### What to produce
Starting with the first line, output the data exactly through to the end.
START Supplied material
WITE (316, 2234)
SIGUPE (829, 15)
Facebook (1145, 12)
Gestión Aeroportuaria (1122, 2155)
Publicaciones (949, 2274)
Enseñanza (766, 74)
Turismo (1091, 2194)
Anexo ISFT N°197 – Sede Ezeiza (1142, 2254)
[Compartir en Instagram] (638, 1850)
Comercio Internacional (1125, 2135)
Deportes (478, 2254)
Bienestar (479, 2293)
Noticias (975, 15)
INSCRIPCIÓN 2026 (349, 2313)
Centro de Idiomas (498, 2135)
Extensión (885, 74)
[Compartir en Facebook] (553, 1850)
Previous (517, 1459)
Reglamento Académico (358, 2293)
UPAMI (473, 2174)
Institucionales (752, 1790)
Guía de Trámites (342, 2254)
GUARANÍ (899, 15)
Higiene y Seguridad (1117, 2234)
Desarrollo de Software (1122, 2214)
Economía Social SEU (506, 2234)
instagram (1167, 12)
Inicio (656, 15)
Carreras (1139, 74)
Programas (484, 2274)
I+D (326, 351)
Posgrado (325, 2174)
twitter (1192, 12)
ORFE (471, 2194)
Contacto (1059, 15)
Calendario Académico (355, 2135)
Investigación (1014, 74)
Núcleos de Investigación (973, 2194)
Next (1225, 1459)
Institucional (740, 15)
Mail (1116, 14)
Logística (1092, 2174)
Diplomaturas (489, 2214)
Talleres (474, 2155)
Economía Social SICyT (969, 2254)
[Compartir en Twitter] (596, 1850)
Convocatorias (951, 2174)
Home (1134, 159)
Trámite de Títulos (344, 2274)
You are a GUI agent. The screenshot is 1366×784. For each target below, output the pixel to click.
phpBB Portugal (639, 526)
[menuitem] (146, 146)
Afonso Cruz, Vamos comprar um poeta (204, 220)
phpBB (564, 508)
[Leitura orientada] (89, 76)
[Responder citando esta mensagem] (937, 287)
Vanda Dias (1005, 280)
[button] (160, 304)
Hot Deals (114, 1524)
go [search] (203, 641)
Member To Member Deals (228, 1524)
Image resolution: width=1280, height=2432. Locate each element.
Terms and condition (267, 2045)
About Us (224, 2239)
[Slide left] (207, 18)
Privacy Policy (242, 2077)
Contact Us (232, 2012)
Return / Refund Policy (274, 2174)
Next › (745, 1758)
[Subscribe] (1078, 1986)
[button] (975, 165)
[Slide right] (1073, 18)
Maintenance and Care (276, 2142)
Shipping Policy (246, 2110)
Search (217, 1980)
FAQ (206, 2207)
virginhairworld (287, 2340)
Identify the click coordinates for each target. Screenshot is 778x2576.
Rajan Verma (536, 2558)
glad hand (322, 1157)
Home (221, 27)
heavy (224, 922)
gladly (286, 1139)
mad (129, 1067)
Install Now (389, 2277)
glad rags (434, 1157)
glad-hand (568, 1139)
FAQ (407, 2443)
END Supplied material
### Result of this task
WITE (316, 2234)
SIGUPE (829, 15)
Facebook (1145, 12)
Gestión Aeroportuaria (1122, 2155)
Publicaciones (949, 2274)
Enseñanza (766, 74)
Turismo (1091, 2194)
Anexo ISFT N°197 – Sede Ezeiza (1142, 2254)
[Compartir en Instagram] (638, 1850)
Comercio Internacional (1125, 2135)
Deportes (478, 2254)
Bienestar (479, 2293)
Noticias (975, 15)
INSCRIPCIÓN 2026 (349, 2313)
Centro de Idiomas (498, 2135)
Extensión (885, 74)
[Compartir en Facebook] (553, 1850)
Previous (517, 1459)
Reglamento Académico (358, 2293)
UPAMI (473, 2174)
Institucionales (752, 1790)
Guía de Trámites (342, 2254)
GUARANÍ (899, 15)
Higiene y Seguridad (1117, 2234)
Desarrollo de Software (1122, 2214)
Economía Social SEU (506, 2234)
instagram (1167, 12)
Inicio (656, 15)
Carreras (1139, 74)
Programas (484, 2274)
I+D (326, 351)
Posgrado (325, 2174)
twitter (1192, 12)
ORFE (471, 2194)
Contacto (1059, 15)
Calendario Académico (355, 2135)
Investigación (1014, 74)
Núcleos de Investigación (973, 2194)
Next (1225, 1459)
Institucional (740, 15)
Mail (1116, 14)
Logística (1092, 2174)
Diplomaturas (489, 2214)
Talleres (474, 2155)
Economía Social SICyT (969, 2254)
[Compartir en Twitter] (596, 1850)
Convocatorias (951, 2174)
Home (1134, 159)
Trámite de Títulos (344, 2274)
You are a GUI agent. The screenshot is 1366×784. For each target below, output the pixel to click.
phpBB Portugal (639, 526)
[menuitem] (146, 146)
Afonso Cruz, Vamos comprar um poeta (204, 220)
phpBB (564, 508)
[Leitura orientada] (89, 76)
[Responder citando esta mensagem] (937, 287)
Vanda Dias (1005, 280)
[button] (160, 304)
Hot Deals (114, 1524)
go [search] (203, 641)
Member To Member Deals (228, 1524)
Image resolution: width=1280, height=2432. Locate each element.
Terms and condition (267, 2045)
About Us (224, 2239)
[Slide left] (207, 18)
Privacy Policy (242, 2077)
Contact Us (232, 2012)
Return / Refund Policy (274, 2174)
Next › (745, 1758)
[Subscribe] (1078, 1986)
[button] (975, 165)
[Slide right] (1073, 18)
Maintenance and Care (276, 2142)
Shipping Policy (246, 2110)
Search (217, 1980)
FAQ (206, 2207)
virginhairworld (287, 2340)
Identify the click coordinates for each target. Screenshot is 778x2576.
Rajan Verma (536, 2558)
glad hand (322, 1157)
Home (221, 27)
heavy (224, 922)
gladly (286, 1139)
mad (129, 1067)
Install Now (389, 2277)
glad rags (434, 1157)
glad-hand (568, 1139)
FAQ (407, 2443)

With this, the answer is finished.